On Wed, Aug 10, 2016, at 15:08, Steve Dower wrote:
That's the hope, though that module approaches the solution differently and may still uses. An alternative way for us to fix this whole thing would be to bring win_unicode_console into the standard library and use it by default (or probably whenever PYTHONIOENCODING is not specified).
I have concerns about win_unicode_console: - For the "text_transcoded" streams, stdout.encoding is utf-8. For the "text" streams, it is utf-16. - There is no object, as far as I can find, which can be used as an unbuffered unicode I/O object. - raw output streams silently drop the last byte if an odd number of bytes are written. - The sys.stdout obtained via streams.enable does not support .buffer / .buffer.raw / .detach - All of these objects provide a fileno() interface. - When using os.read/write for data that represents text, the data still should be encoded in the console encoding and not in utf-8 or utf-16.

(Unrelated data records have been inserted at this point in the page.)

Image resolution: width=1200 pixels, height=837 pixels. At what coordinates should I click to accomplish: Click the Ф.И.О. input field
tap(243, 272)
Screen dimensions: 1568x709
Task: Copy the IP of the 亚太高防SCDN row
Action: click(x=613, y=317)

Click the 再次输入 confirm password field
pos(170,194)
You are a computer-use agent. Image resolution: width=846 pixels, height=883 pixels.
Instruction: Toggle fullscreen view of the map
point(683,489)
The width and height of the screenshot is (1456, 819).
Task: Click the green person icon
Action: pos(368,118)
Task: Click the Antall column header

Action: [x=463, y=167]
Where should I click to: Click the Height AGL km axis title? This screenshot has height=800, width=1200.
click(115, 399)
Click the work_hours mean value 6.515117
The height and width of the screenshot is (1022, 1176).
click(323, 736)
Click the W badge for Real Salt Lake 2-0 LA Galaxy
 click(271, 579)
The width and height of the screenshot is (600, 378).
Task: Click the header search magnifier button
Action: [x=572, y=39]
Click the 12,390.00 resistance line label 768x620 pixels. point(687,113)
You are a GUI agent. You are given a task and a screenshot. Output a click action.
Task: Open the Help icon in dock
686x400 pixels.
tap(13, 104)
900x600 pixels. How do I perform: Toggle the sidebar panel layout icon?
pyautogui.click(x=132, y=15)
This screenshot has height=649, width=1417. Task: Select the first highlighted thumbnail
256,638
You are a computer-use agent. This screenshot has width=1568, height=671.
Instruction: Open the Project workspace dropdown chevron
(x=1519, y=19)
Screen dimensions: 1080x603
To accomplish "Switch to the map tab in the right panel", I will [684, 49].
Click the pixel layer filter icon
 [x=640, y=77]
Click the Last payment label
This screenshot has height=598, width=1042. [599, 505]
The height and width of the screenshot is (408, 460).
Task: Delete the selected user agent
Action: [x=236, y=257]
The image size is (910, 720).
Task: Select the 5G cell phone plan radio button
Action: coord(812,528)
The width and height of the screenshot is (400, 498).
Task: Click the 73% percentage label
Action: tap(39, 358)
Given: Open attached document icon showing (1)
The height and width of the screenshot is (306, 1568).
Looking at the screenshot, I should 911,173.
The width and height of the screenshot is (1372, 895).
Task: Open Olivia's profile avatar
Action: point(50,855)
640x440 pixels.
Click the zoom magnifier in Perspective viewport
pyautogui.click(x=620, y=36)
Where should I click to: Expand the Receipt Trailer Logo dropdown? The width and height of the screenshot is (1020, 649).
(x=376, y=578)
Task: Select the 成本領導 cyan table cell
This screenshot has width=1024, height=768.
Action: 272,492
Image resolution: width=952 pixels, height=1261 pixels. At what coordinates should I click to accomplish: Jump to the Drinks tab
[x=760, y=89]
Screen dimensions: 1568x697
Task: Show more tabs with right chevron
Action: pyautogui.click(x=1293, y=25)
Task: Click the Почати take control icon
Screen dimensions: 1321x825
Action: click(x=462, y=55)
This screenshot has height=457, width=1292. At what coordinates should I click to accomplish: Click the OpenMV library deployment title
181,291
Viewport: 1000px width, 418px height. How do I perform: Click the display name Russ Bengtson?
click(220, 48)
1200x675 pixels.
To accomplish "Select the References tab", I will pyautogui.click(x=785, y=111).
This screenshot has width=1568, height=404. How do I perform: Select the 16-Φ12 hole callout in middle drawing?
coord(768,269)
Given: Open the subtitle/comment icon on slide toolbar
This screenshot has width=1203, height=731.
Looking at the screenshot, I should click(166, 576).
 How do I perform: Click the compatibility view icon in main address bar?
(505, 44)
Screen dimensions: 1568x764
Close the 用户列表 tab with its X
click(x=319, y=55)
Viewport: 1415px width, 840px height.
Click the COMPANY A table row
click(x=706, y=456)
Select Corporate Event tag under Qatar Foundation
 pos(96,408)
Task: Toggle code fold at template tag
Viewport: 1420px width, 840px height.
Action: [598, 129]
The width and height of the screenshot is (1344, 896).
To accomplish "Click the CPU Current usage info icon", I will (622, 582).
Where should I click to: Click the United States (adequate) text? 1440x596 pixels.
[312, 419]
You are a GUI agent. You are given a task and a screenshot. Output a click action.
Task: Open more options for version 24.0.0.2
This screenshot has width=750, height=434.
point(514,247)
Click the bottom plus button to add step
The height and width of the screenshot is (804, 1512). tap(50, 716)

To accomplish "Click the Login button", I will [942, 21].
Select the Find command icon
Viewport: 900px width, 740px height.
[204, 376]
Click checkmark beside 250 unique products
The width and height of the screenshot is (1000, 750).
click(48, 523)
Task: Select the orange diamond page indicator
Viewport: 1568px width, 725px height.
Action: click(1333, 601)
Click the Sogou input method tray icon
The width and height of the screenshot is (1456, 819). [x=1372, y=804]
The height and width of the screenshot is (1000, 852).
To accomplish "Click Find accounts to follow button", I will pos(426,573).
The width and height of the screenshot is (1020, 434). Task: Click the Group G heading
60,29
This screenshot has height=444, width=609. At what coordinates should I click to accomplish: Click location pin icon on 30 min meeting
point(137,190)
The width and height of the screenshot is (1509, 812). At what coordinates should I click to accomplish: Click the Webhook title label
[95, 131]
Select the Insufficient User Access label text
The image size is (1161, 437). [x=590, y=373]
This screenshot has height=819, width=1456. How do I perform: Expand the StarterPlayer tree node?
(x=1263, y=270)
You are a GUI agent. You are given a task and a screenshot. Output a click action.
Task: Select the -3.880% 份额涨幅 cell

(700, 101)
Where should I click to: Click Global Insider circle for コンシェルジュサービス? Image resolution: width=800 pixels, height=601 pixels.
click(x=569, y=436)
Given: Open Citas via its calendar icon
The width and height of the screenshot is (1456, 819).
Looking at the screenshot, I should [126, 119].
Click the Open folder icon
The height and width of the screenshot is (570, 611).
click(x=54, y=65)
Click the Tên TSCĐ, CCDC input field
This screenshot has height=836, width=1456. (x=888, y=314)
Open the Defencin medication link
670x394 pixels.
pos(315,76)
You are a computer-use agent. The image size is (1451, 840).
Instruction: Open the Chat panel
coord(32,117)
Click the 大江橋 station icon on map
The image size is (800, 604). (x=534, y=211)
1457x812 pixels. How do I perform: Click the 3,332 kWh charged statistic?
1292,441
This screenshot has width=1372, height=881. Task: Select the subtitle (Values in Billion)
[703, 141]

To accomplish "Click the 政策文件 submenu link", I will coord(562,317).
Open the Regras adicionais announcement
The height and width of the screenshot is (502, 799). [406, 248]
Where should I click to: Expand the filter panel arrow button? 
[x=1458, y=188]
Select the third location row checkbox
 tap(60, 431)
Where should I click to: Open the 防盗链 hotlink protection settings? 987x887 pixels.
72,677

How is it important to preserve the validity of the conventional advice for "putting stdin/stdout in binary mode" using .buffer or .detach? I suspect this is mainly used for programs intended to have their output redirected, but today it 'kind of works' to run such a program on the console and inspect its output. How important is it for os.read/write(stdxxx.fileno()) to be consistent with stdxxx.encoding?
Should errors='surrogatepass' be used? It's unlikely, but not impossible, to paste an invalid surrogate into the console. With win_unicode_console, this results in a UnicodeDecodeError and, if this happened during a readline, disables the readline hook.
Is it possible to break this by typing a valid surrogate pair that falls across a buffer boundary?